WORK TASK:
If a line below contains the string "computer", copy it out.

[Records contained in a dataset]
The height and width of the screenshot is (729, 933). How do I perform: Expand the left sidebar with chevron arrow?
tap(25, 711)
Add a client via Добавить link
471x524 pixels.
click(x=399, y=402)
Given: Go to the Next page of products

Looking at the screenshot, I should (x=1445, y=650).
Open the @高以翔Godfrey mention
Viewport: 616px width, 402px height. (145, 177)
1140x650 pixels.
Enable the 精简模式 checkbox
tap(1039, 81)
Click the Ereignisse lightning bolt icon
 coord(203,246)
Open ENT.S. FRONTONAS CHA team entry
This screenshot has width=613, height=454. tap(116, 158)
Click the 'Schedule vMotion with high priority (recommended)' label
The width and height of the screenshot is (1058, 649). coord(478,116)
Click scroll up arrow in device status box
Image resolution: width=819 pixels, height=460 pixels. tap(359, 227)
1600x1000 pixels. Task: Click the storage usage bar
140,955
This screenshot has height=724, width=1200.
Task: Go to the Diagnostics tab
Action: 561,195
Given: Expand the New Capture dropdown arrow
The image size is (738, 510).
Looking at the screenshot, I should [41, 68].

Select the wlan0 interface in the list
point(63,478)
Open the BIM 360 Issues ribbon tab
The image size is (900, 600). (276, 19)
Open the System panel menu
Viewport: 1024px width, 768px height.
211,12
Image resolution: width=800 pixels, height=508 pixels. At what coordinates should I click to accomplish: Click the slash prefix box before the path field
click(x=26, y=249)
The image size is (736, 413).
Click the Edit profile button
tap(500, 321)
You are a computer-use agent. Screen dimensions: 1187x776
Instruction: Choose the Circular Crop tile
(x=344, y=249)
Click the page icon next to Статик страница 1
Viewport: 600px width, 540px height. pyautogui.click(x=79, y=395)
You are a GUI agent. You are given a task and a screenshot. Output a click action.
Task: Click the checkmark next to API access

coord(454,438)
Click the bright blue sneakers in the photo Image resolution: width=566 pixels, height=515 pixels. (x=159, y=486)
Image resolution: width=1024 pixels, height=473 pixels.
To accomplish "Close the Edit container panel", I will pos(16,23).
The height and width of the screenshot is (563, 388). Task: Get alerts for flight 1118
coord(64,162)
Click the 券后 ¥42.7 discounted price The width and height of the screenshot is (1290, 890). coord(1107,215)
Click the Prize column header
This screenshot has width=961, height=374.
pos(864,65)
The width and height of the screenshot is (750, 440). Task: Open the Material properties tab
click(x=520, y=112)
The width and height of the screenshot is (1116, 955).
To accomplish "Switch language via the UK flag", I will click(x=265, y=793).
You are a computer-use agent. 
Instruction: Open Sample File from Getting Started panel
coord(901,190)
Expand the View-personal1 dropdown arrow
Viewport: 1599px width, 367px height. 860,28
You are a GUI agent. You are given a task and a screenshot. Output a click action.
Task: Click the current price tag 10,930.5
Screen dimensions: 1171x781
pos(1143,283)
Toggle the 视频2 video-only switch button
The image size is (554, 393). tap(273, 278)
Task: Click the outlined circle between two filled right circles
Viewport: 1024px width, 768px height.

REPLY:
You are a computer-use agent. Screen dimensions: 1187x776
You are a computer-use agent. 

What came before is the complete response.